Text and item location rows:
***
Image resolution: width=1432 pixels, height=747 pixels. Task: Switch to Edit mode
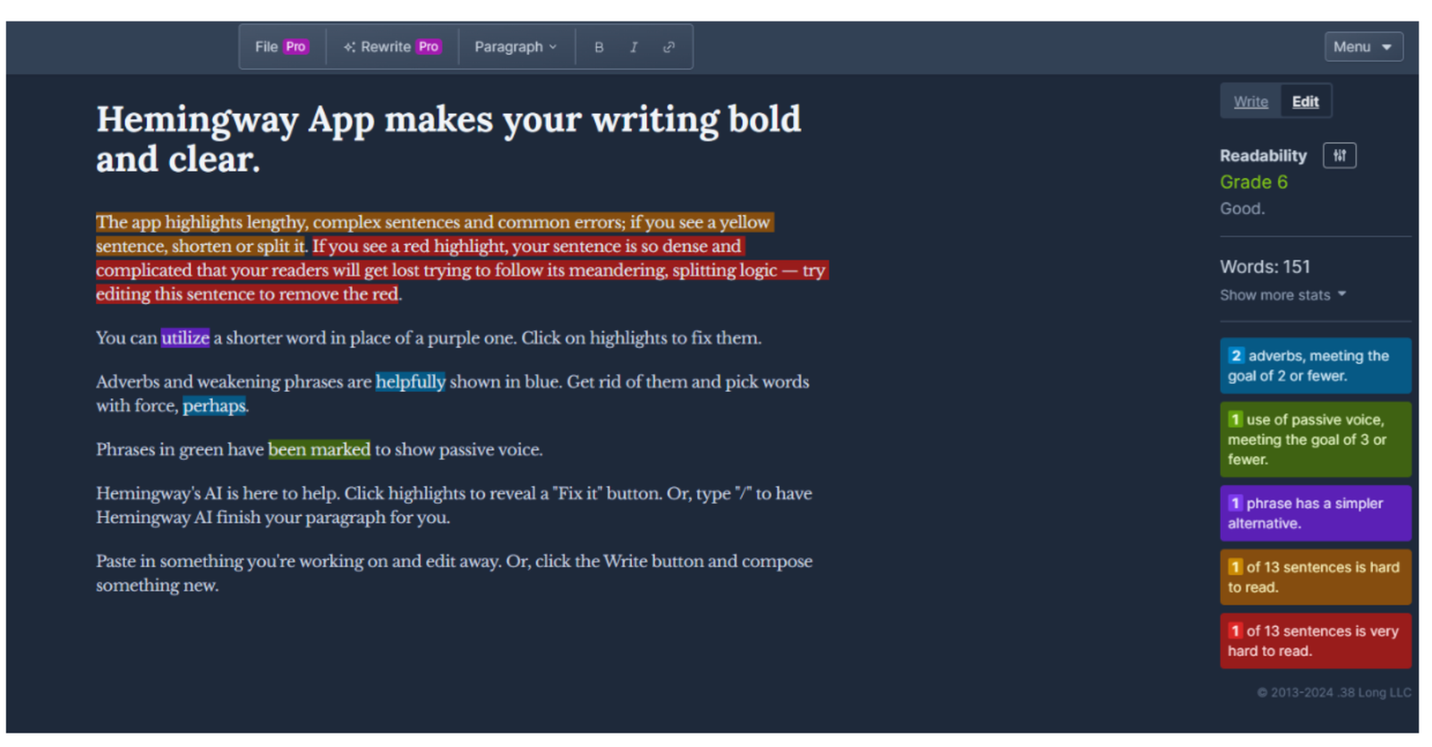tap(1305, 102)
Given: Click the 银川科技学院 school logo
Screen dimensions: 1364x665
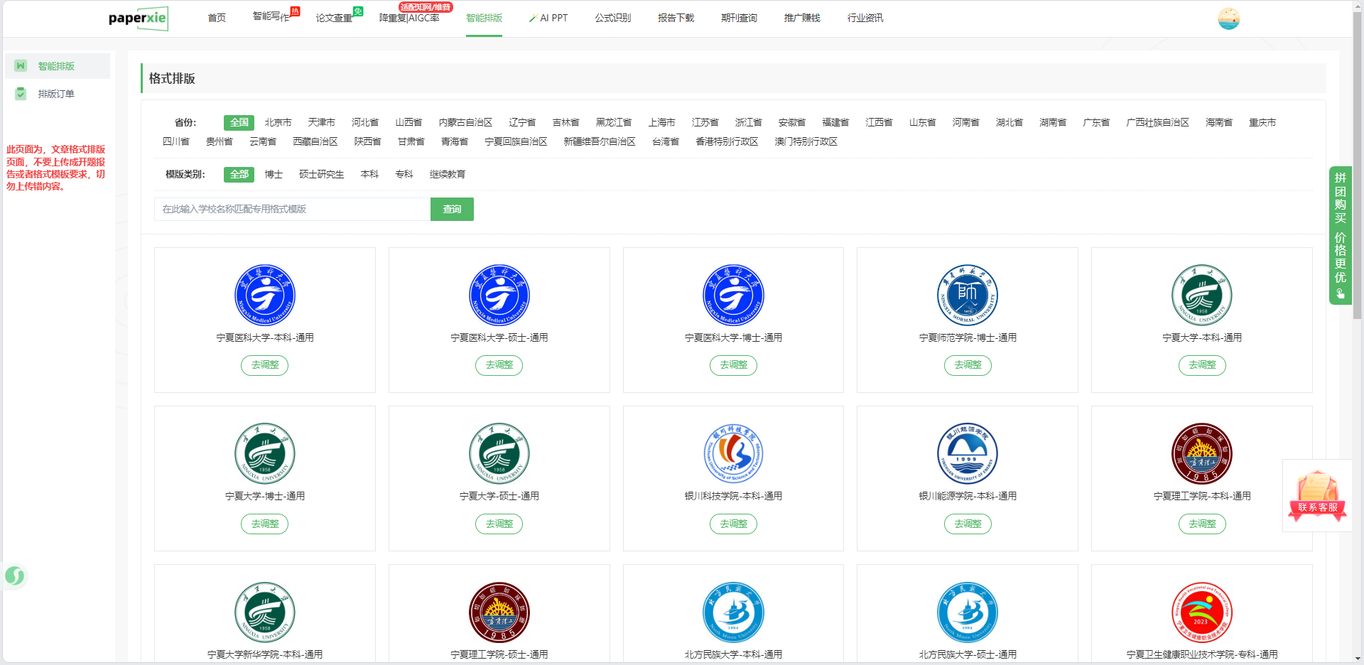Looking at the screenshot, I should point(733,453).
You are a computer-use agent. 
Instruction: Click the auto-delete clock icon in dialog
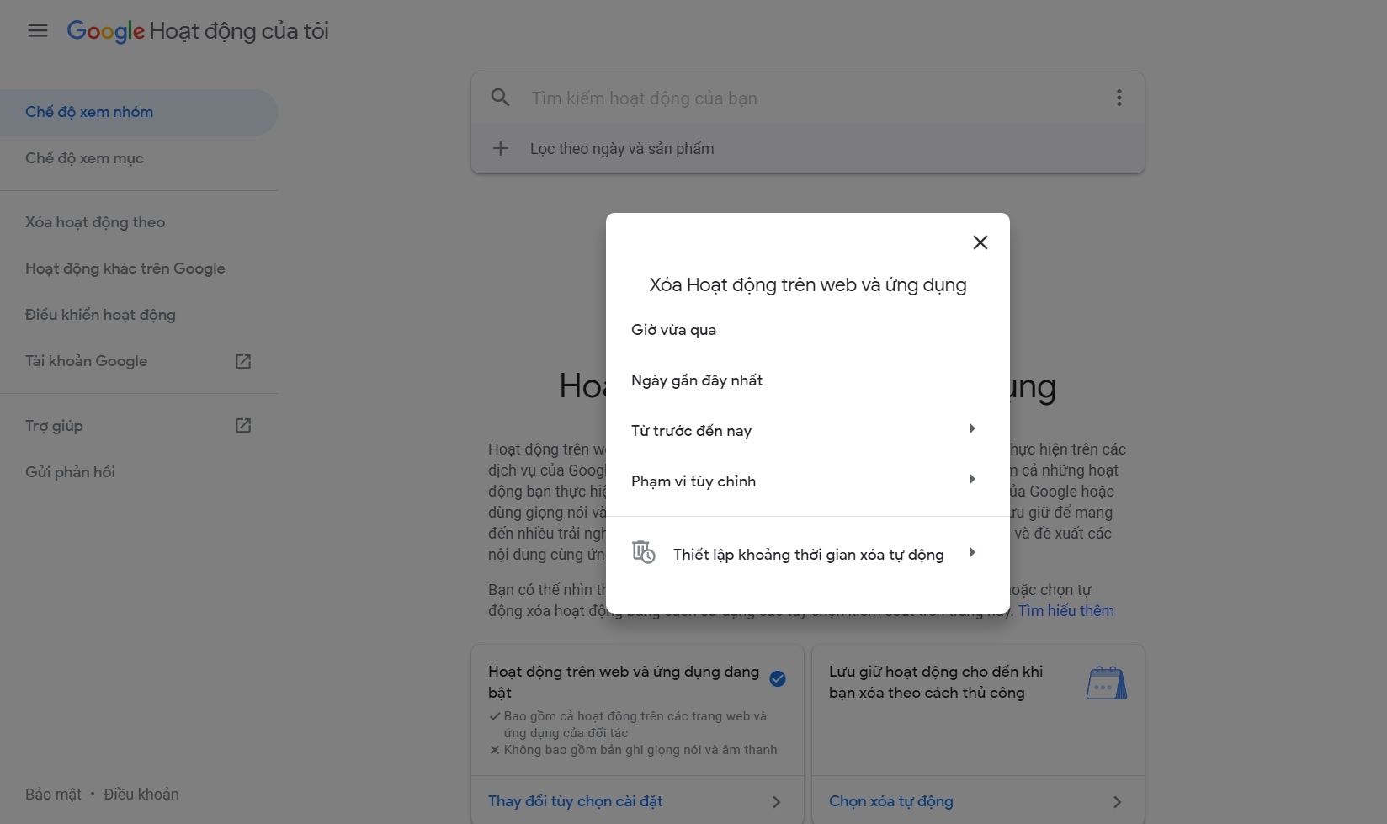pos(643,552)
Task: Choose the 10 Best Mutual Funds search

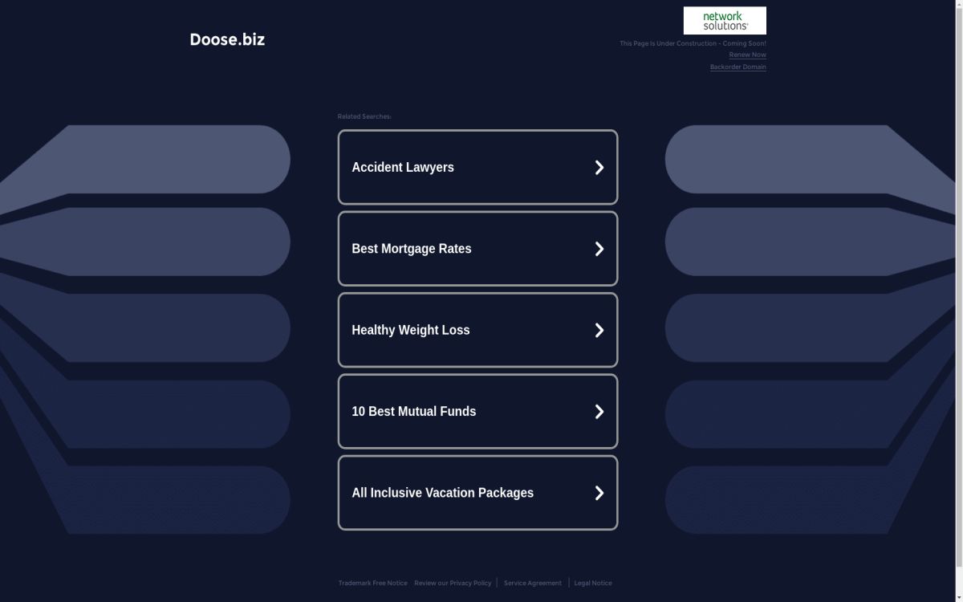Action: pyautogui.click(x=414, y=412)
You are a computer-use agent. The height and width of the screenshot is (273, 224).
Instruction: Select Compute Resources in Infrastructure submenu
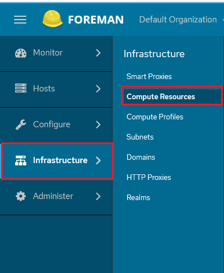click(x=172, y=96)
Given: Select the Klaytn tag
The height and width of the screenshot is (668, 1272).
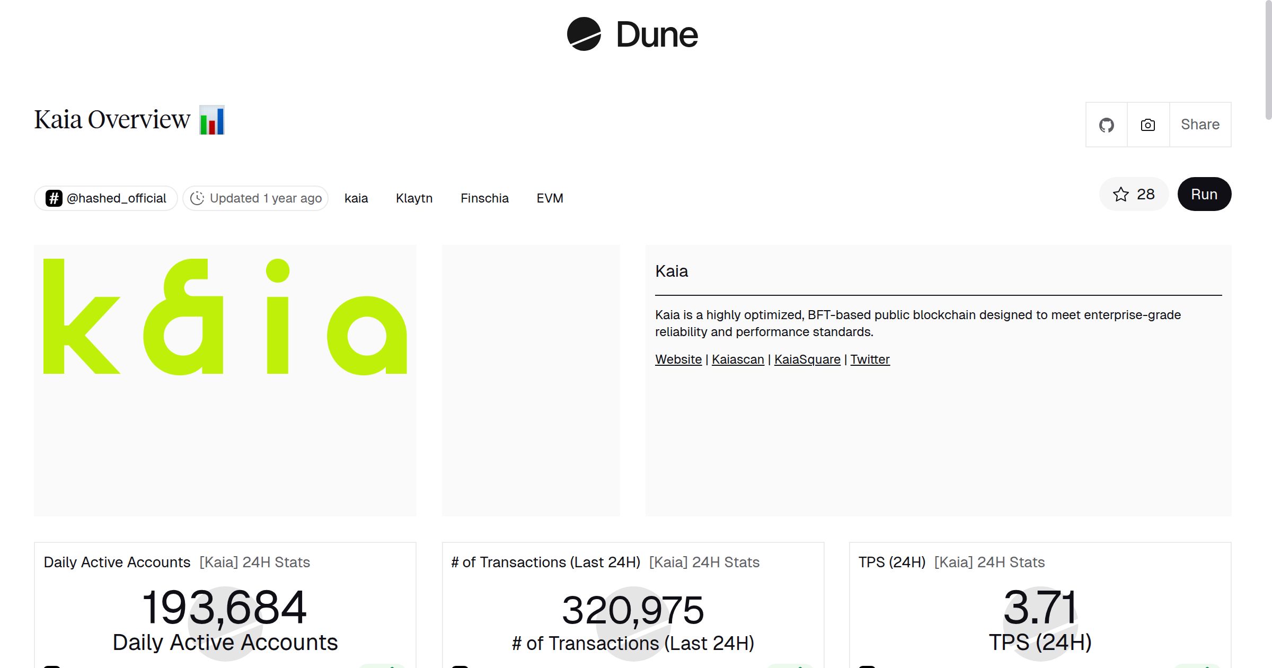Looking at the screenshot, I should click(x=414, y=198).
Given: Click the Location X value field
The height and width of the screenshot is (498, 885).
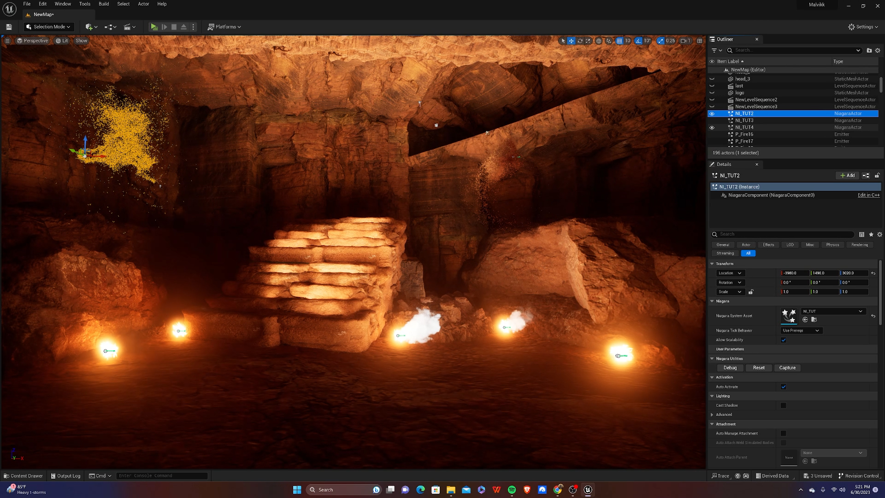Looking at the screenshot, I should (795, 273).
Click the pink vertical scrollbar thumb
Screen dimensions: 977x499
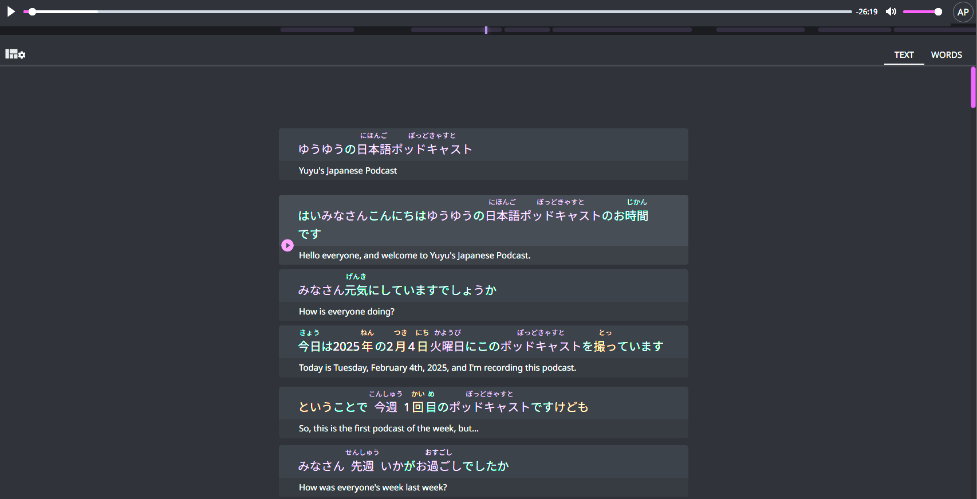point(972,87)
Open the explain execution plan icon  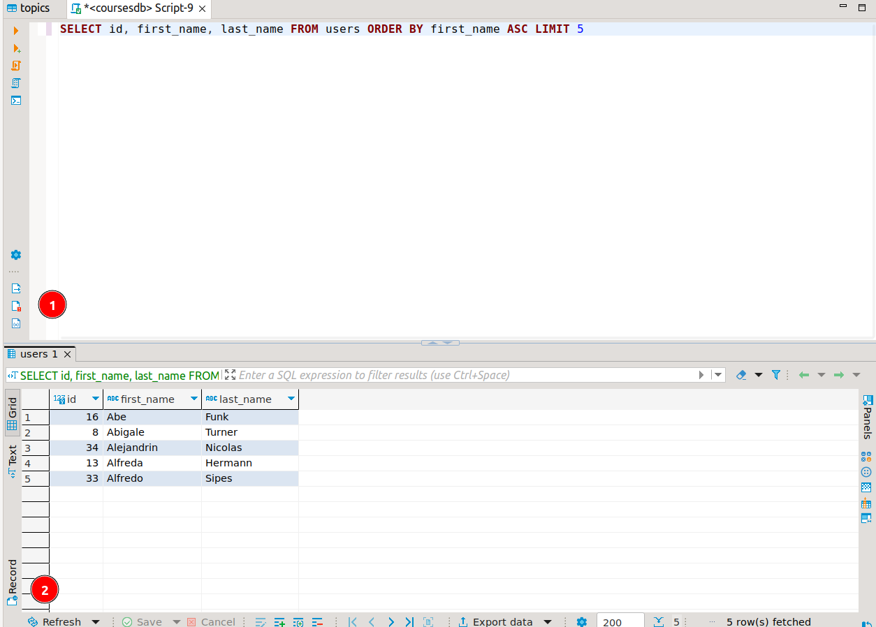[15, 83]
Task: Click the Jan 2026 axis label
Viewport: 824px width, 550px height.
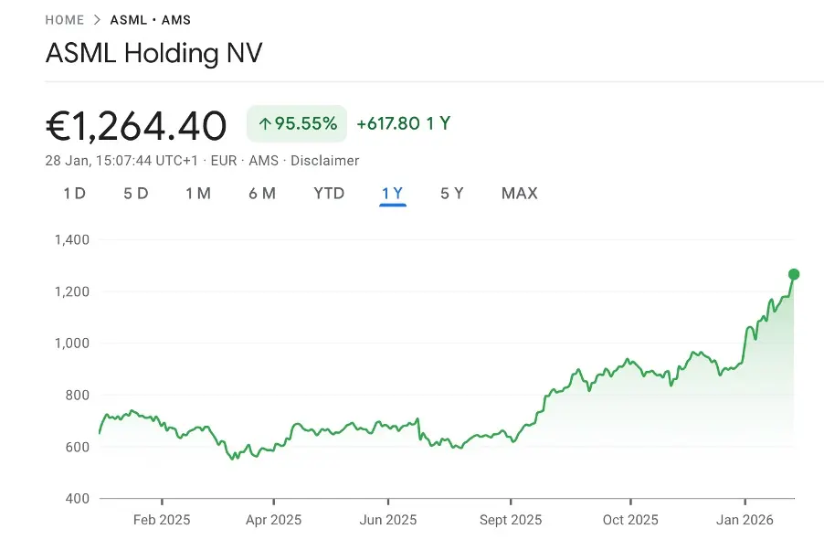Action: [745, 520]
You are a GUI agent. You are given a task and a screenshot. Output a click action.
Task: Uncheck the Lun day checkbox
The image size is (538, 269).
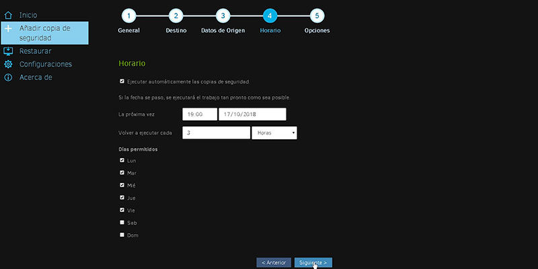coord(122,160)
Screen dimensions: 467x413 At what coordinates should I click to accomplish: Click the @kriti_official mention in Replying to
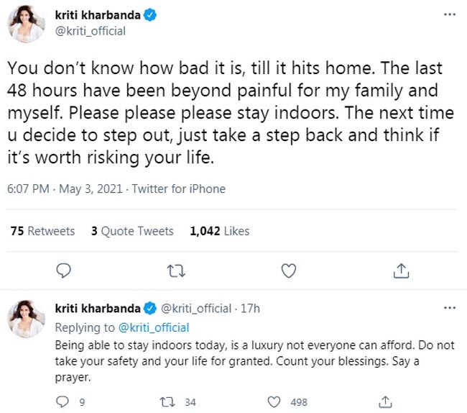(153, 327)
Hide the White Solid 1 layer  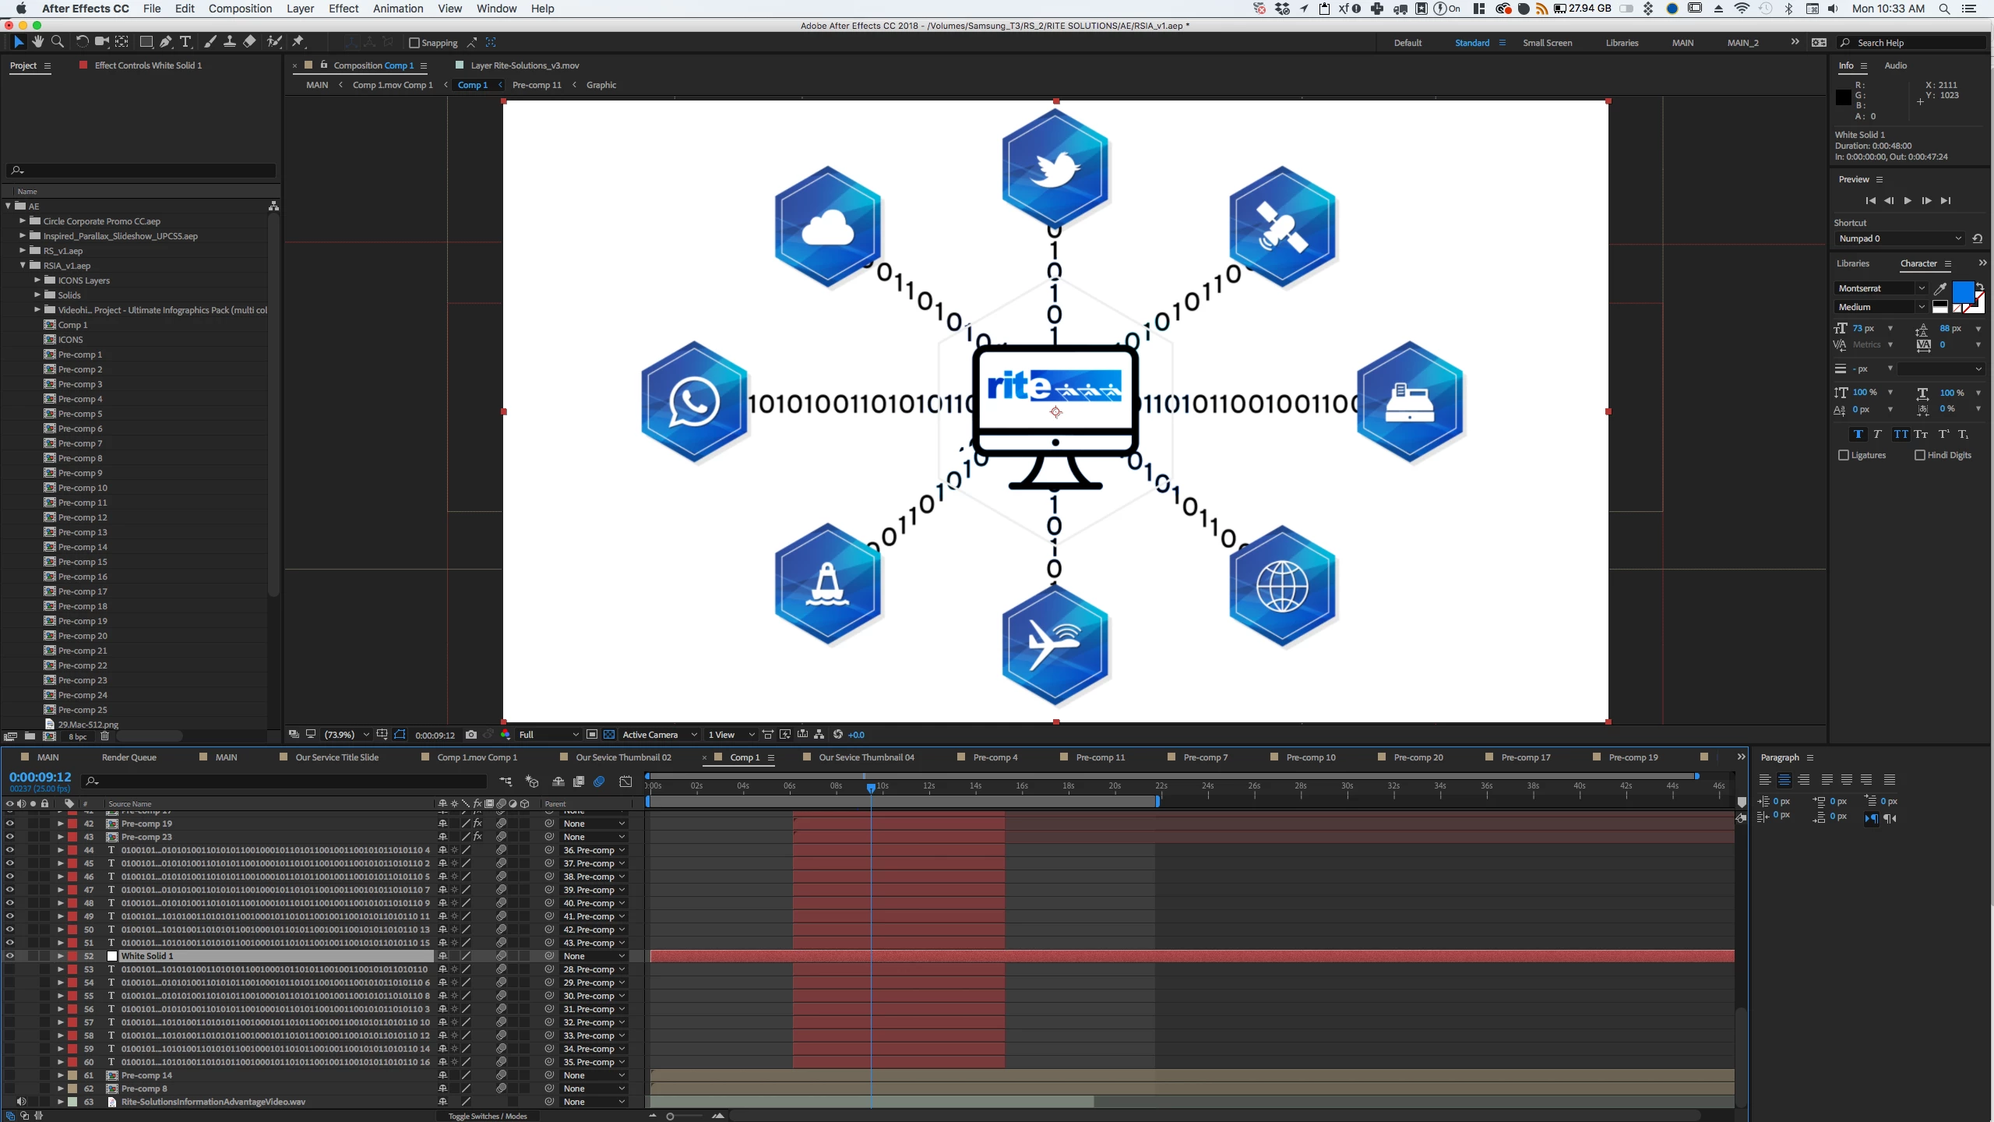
***
Please render the rows above, from the start through the line containing "Looking at the screenshot, I should point(733,453).", as a two-column CSV with the headers request and answer, with one line for each request holding its text and its answer, each in one quoted field with line breaks turned into spaces. Omit the pictures.

RESPONSE TO THE EXERCISE:
request,answer
"Image resolution: width=1432 pixels, height=747 pixels. Task: Switch to Edit mode","tap(1305, 102)"
"Given: Click the 银川科技学院 school logo Screen dimensions: 1364x665","Looking at the screenshot, I should point(733,453)."